++++ THE RECORDS
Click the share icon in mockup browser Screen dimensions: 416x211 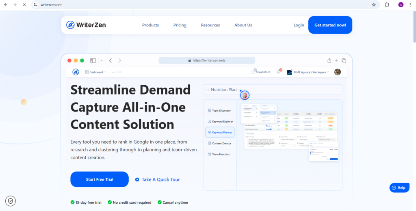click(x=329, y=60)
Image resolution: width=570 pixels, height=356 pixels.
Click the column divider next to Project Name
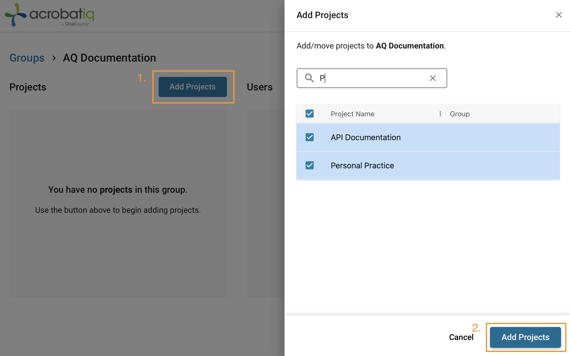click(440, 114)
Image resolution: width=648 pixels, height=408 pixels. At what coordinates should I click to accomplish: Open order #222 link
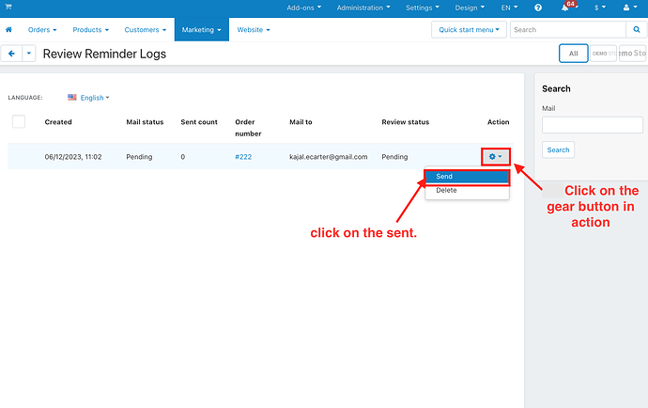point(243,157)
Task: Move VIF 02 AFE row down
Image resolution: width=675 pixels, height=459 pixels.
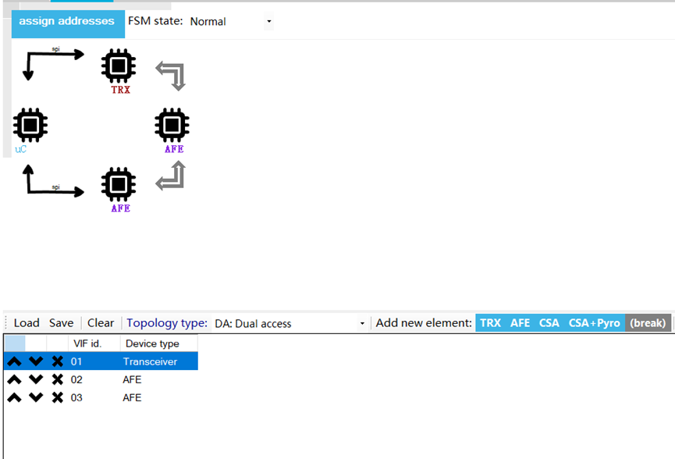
++++++++
YOUR TASK> Give back, word for word, the stretch of entries from the line containing "Task: Move VIF 02 AFE row down" through the end of the entries. Leave the pictures out.

RESPONSE TO THIS EXERCISE>
Task: Move VIF 02 AFE row down
Image resolution: width=675 pixels, height=459 pixels.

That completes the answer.